The agreement that was reached between Diego and the queen through the mediation of Henry and Stephen is summarized in the Historia Compostellana.(39) Its terms are [147] extremely puzzling. Urraca promised to be a faithful friend (fidelis amica) to Diego. Furthermore, she gave him the lordship of all Galicia (totius Gallaeciae dominium). On her orders Arias Pérez, Fernando Yáñez, Bermudo Suárez, Juan Díaz and other unnamed magnates (principes) of Galicia did homage (hominium) to him, placing themselves and their possessions beneath his lordship (dominio).They acknowledged him as 'their lord, their patron, their king [sic] and their prince, saving their fealty to the queen'. Nothing is reported about Alfonso Raimúndez, but that does not mean that nothing was said. We should remember that Gerald of Beauvais was chronicling Diego's achievements, not writing a political history of queen Urraca's reign. Other documents of the year 1120 show plainly that the young king continued to rule beyond the Duero.(40) Alfonso Raimúndez's rights under the Sahagún agreement of 1116 had been renewed if not enlarged: to that extent Henry and Stephen had faithfully carried out the pope's commission. Another omission is more surprising. The report in the Historia makes no allusion to the Traba family. Now Urraca's diploma for the church of Santiago dated 13 June was subscribed by no member of the family. Among its confirmantes were, however, the four magnates who did homage to Diego under the new agreement. These were all men who had on occasions in the past been at loggerheads with Pedro Froílaz (and also, it is only fair to state, with Diego). Diego's new position as 'lord of Galicia', whatever it really meant, was obviously intended as some diminution of the authority of Pedro Froílaz who had enjoyed the dignity of count of Galicia since 1109. Furthermore, it is only very shortly after the 1120 agreement that we find count Pedro's son, Fernando Pérez de Traba, up in arms against Diego.(41) It appears that in 1120 -- as in 1114 and 1116 -- the queen was trying to separate Diego from his Traba allies. On this occasion she succeeded.

▶ _PROBLEM A_: Decide whether each statement below agrees with the passage on the 1120 agreement between Diego and the queen. Answer yes or no for each and quote the exact words of the passage that settle it: (i) Urraca gave Diego the lordship of all Galicia; (ii) the report in the Historia mentions the Traba family; (iii) Pedro Froílaz had held the dignity of count of Galicia since 1116.

Stored records
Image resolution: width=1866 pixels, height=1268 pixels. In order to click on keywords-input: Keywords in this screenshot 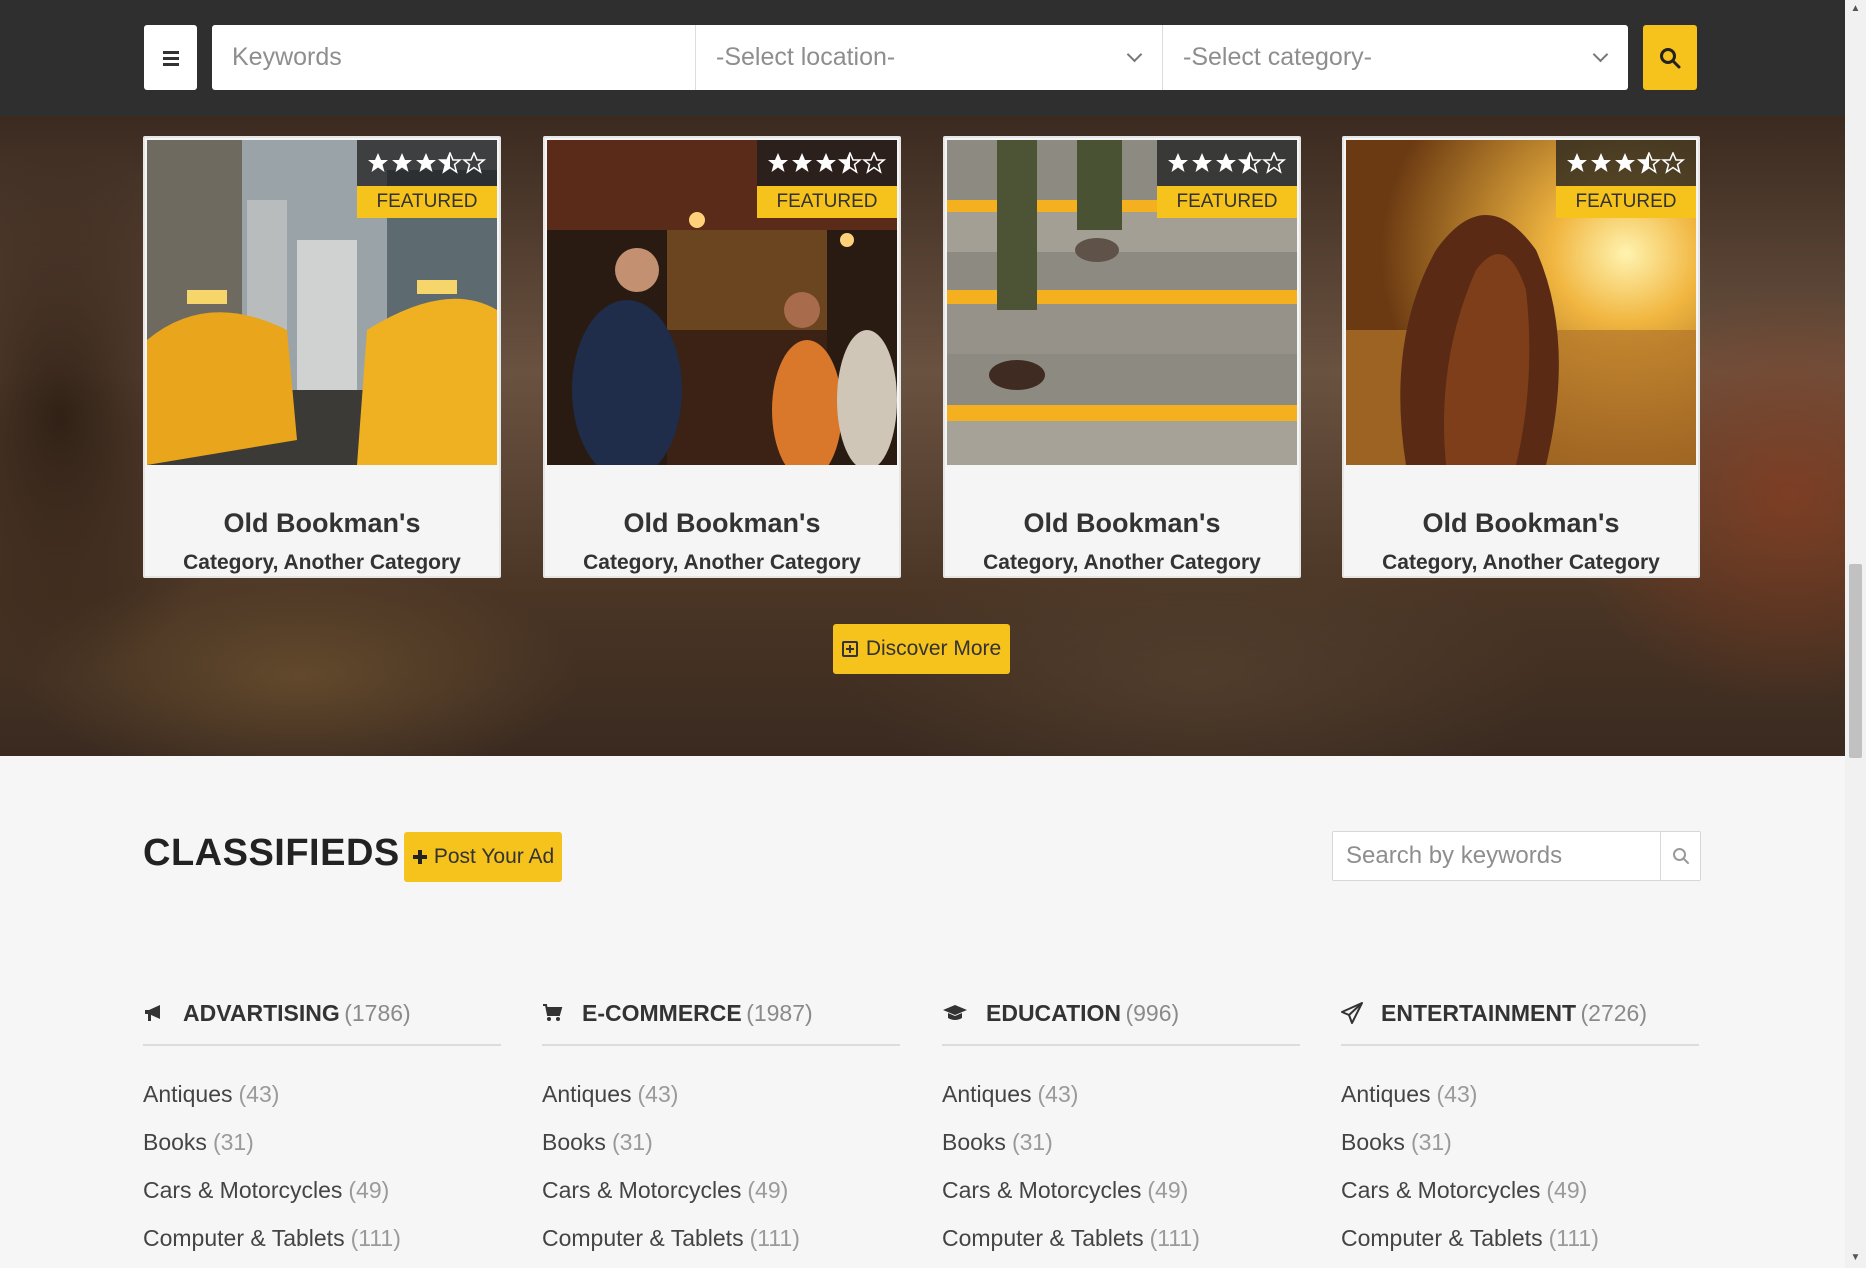, I will do `click(454, 58)`.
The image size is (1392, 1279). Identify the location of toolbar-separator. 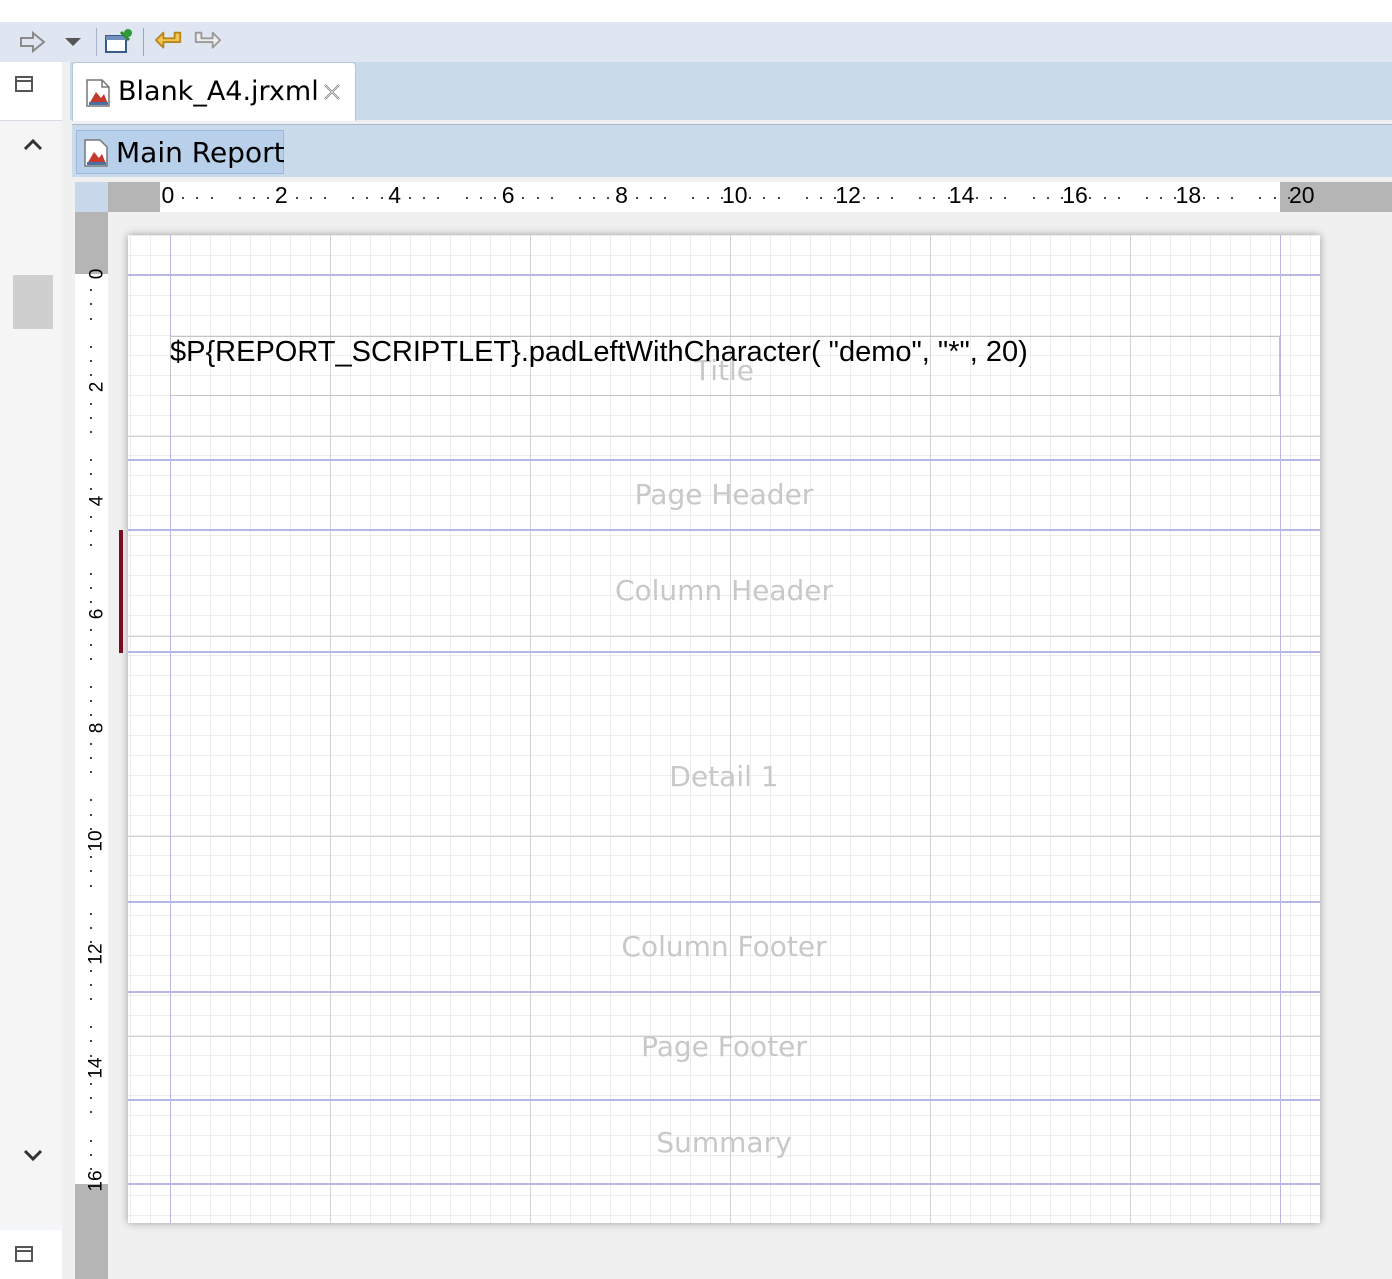
(96, 42).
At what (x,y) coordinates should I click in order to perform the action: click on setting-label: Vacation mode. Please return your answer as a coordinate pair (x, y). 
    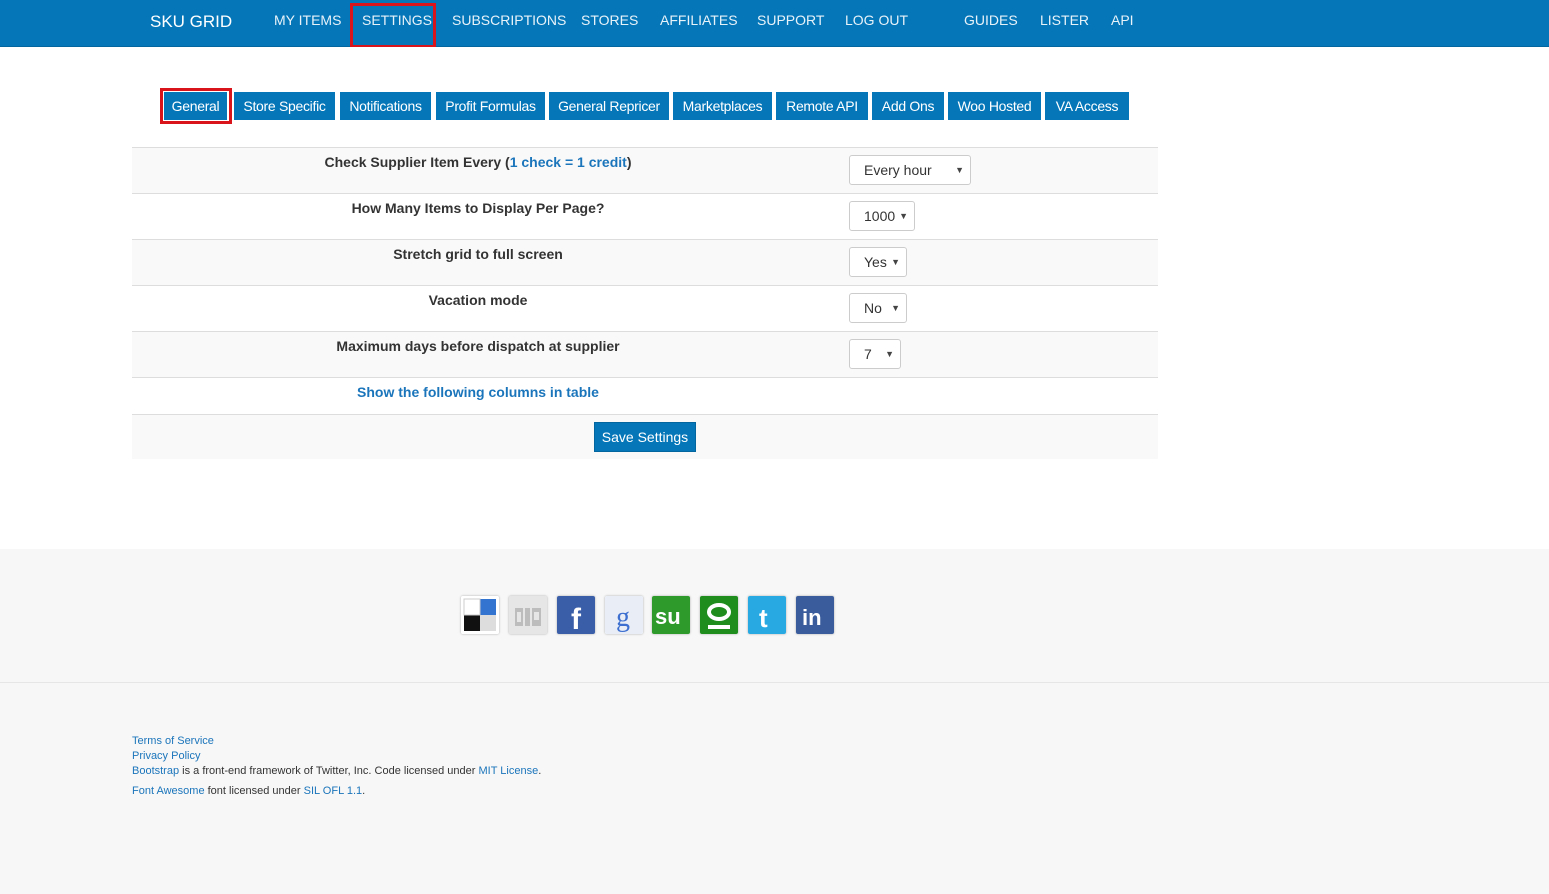
    Looking at the image, I should click on (478, 300).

▶ _PROBLEM B_: Rewrite the stored records starting at the line containing "At what (x,y)" and ending at the end of the records, with "Vacation mode" replaced by "Sleep mode" and all else unchanged. Give only those lines, and leave the pictures out.

▶ _WORKED SOLUTION A_:
(i) Yes: "she gave him the lordship of all Galicia (totius Gallaeciae dominium)".
(ii) No: "The report in the Historia makes no allusion to the Traba family."
(iii) No: "who had enjoyed the dignity of count of Galicia since 1109".

▶ _WORKED SOLUTION B_:
At what (x,y) coordinates should I click in order to perform the action: click on setting-label: Sleep mode. Please return your answer as a coordinate pair (x, y). 
    Looking at the image, I should click on (478, 300).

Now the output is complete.